→ **Source data**:

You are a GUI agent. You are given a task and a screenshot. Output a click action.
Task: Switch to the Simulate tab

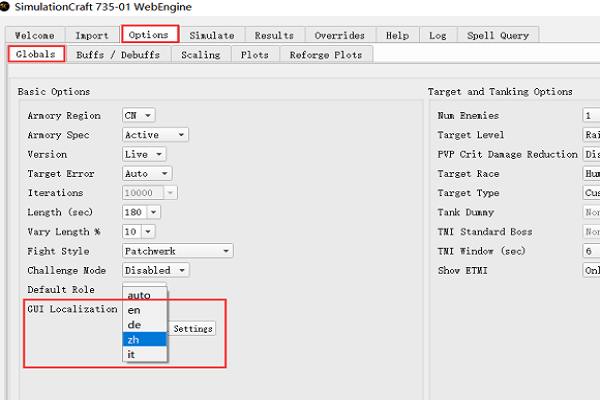coord(212,36)
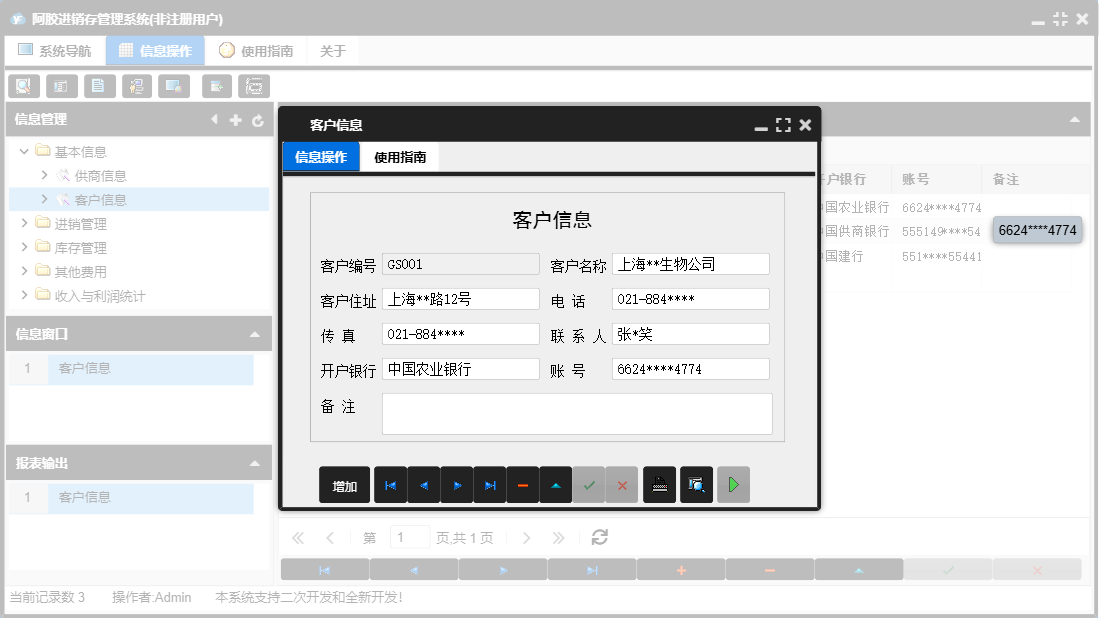Image resolution: width=1099 pixels, height=618 pixels.
Task: Click the green checkmark to confirm changes
Action: tap(589, 485)
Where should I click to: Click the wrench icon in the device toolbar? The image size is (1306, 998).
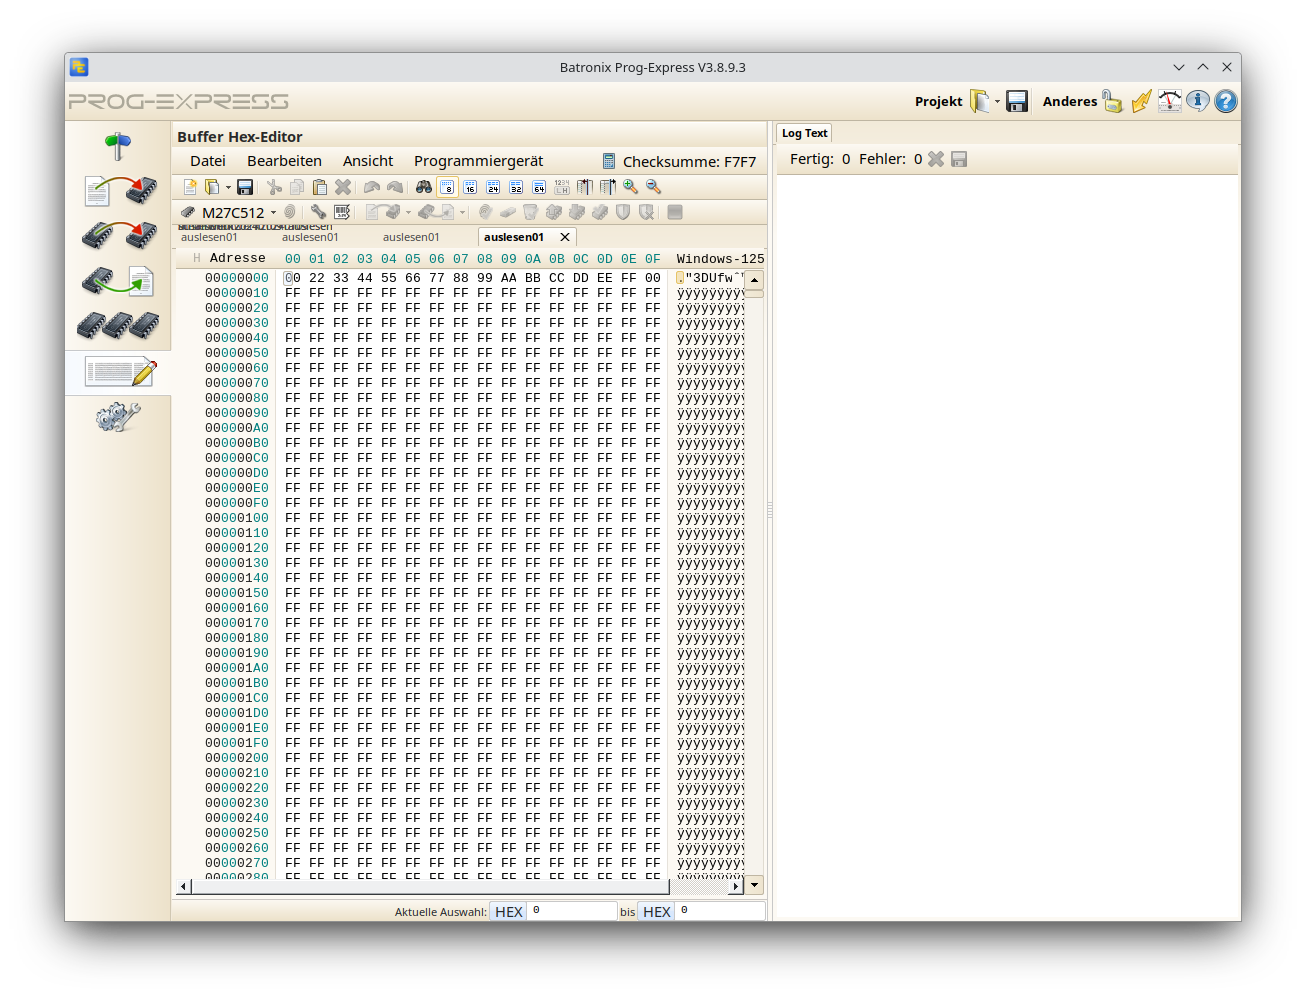317,212
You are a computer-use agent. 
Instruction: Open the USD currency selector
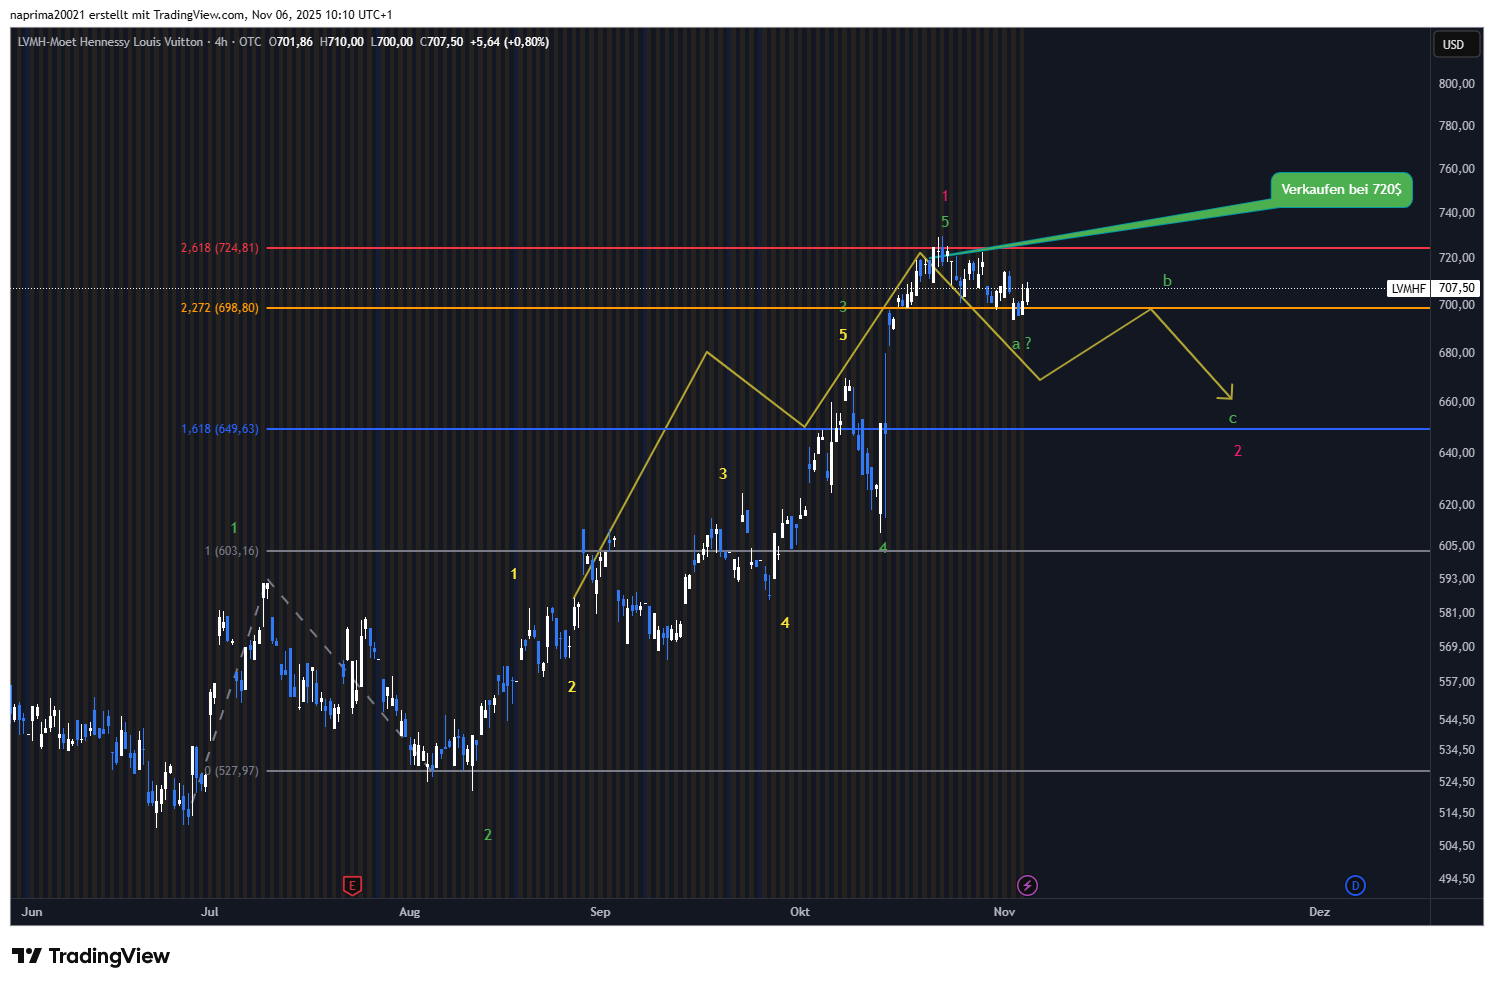coord(1453,44)
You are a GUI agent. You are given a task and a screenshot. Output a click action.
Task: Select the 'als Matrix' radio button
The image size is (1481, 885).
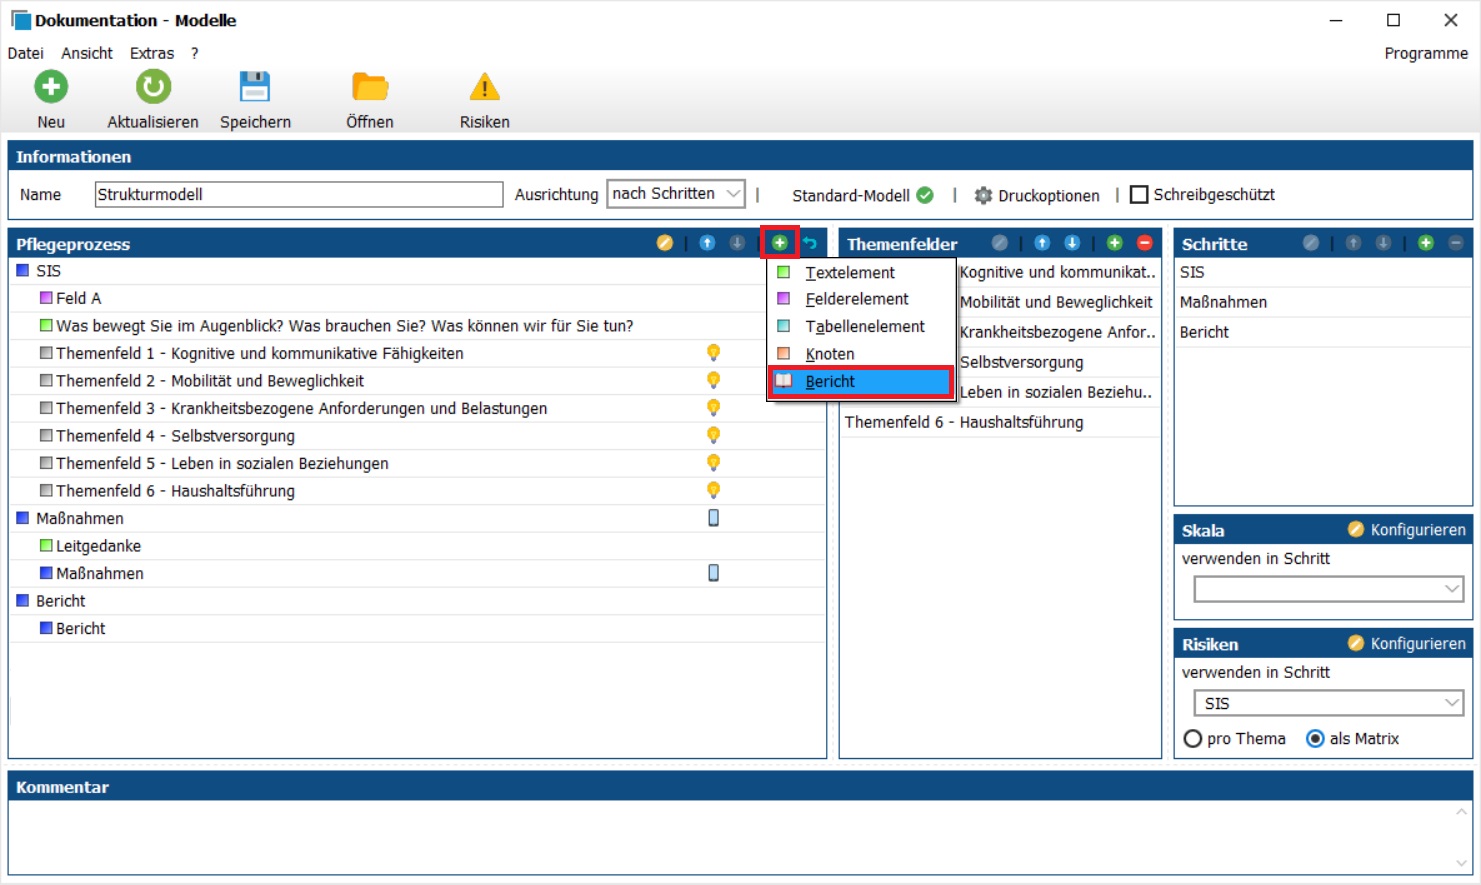[1315, 739]
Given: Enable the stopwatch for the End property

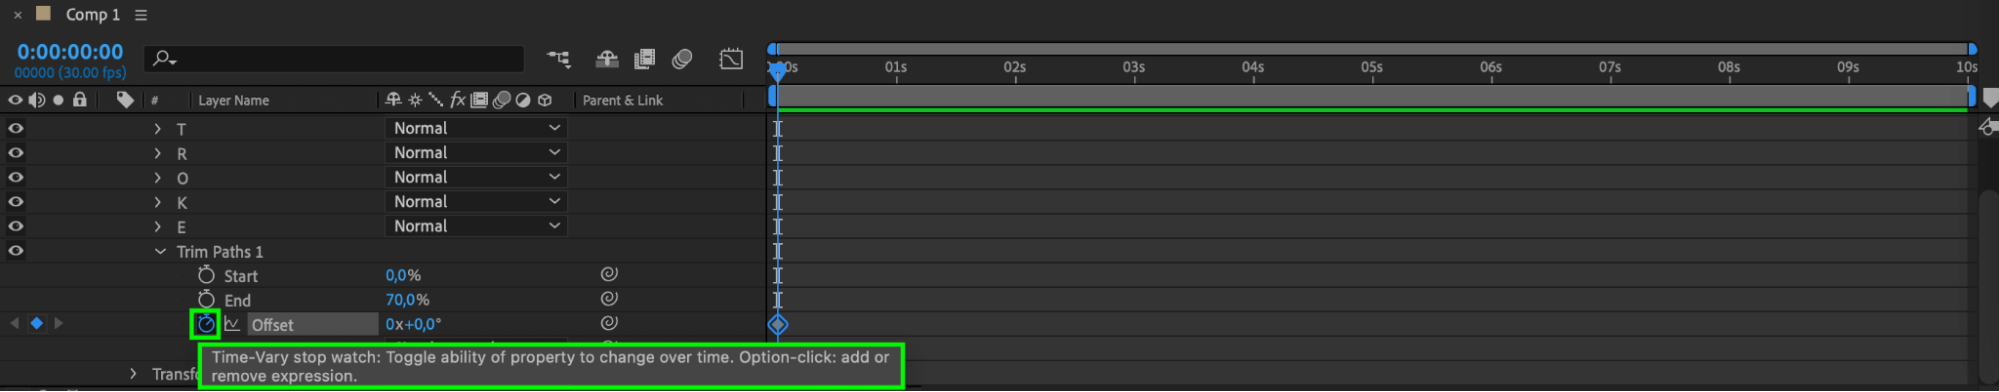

→ **Exercise objective**: What you give back should match the entries above exactly, except that pictures are dropped.

→ **Finished exercise**:
You are a GUI agent. You are given a task and a screenshot. Output a click action.
Task: Switch to the Simulate tab

coord(212,36)
Image resolution: width=1099 pixels, height=618 pixels.
Task: Click the green checkmark to confirm changes
Action: tap(589, 485)
Where should I click to: Click the wrench icon in the device toolbar? The image size is (1306, 998).
317,212
You are a computer-use agent. 
Instruction: Open the USD currency selector
coord(1453,44)
You are a GUI agent. You are given a task and a screenshot. Output a click action.
Task: Select the 'als Matrix' radio button
The image size is (1481, 885).
[1315, 739]
Given: Enable the stopwatch for the End property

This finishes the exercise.